START GIVEN DATA
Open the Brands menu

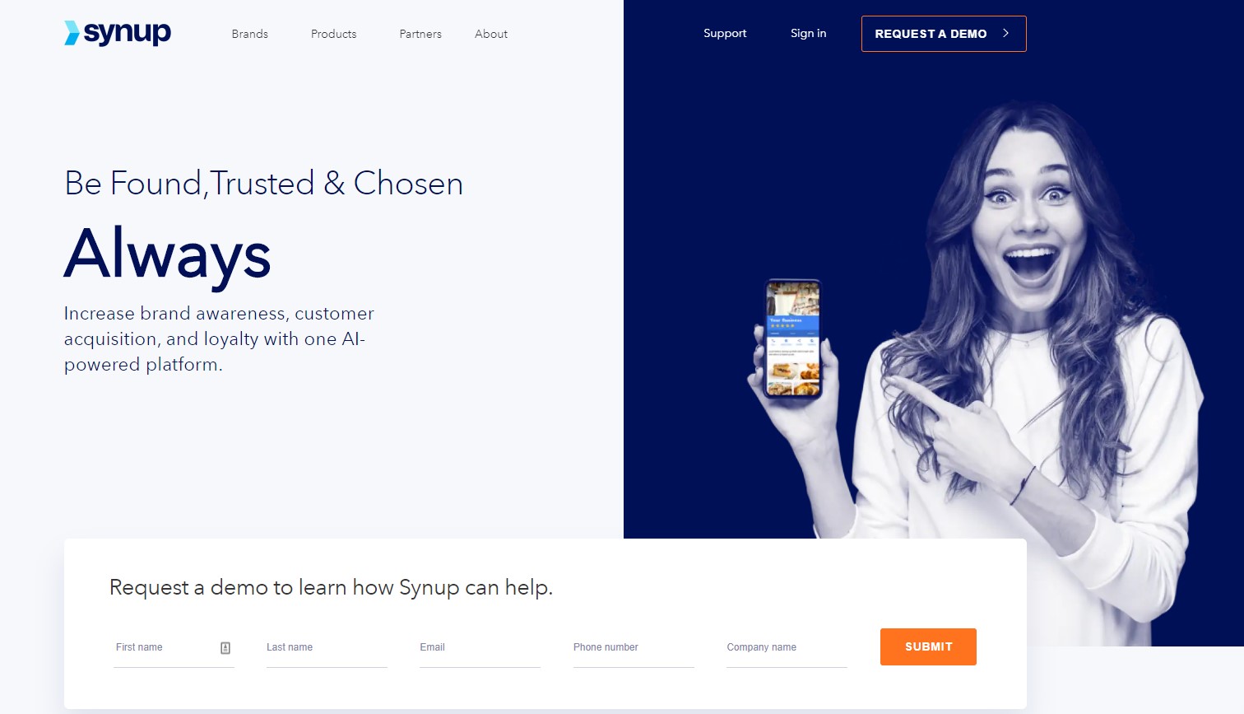click(250, 34)
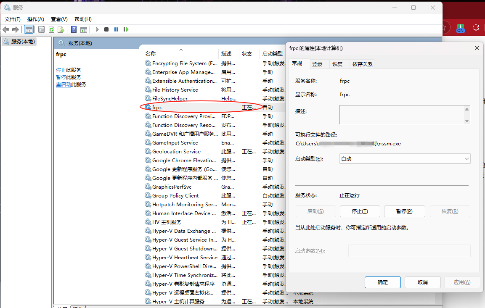This screenshot has height=308, width=485.
Task: Click the back arrow in toolbar
Action: 6,29
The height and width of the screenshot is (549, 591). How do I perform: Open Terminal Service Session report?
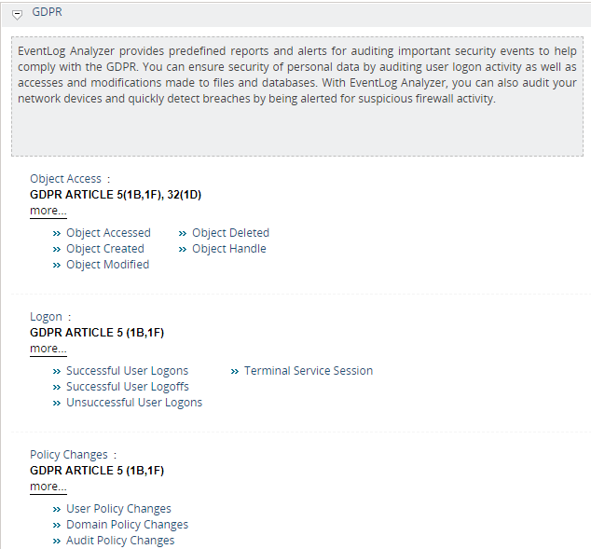308,371
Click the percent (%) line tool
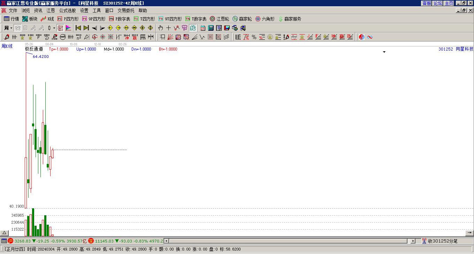This screenshot has height=254, width=474. pyautogui.click(x=254, y=37)
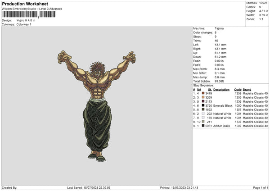Image resolution: width=270 pixels, height=191 pixels.
Task: Click the Natural White swatch numbered 292
Action: pos(203,114)
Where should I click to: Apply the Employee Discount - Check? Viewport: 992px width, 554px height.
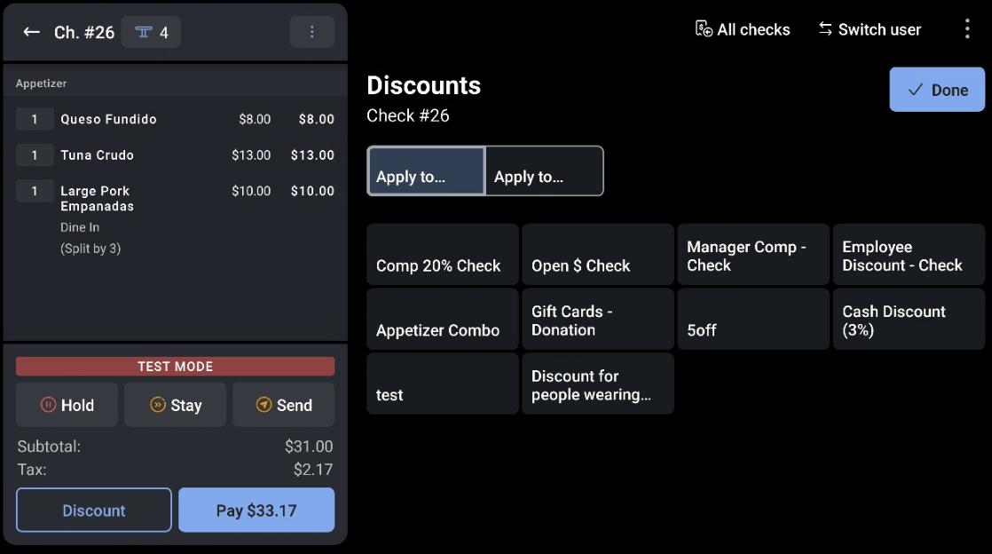(908, 254)
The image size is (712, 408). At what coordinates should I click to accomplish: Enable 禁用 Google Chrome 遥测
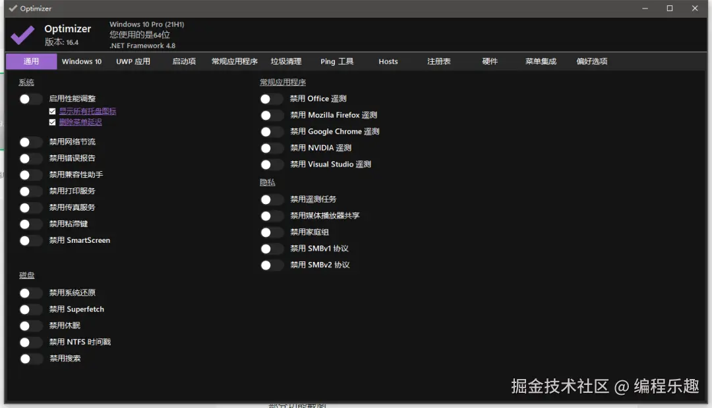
END GIVEN DATA
TASK GOAL :: Your answer must consist solely of the lines from the one containing "Click the percent (%) line tool" through the last line of the records above, copied exactly, with every picture left out.

WRITTEN ANSWER ::
Click the percent (%) line tool
This screenshot has height=254, width=474. pyautogui.click(x=254, y=37)
Image resolution: width=270 pixels, height=191 pixels.
Task: Click the Natural White swatch numbered 292
Action: pos(203,114)
Where should I click to: Apply the Employee Discount - Check? Viewport: 992px width, 554px height.
(908, 254)
The image size is (712, 408). At what coordinates should I click to accomplish: Enable 禁用 Google Chrome 遥测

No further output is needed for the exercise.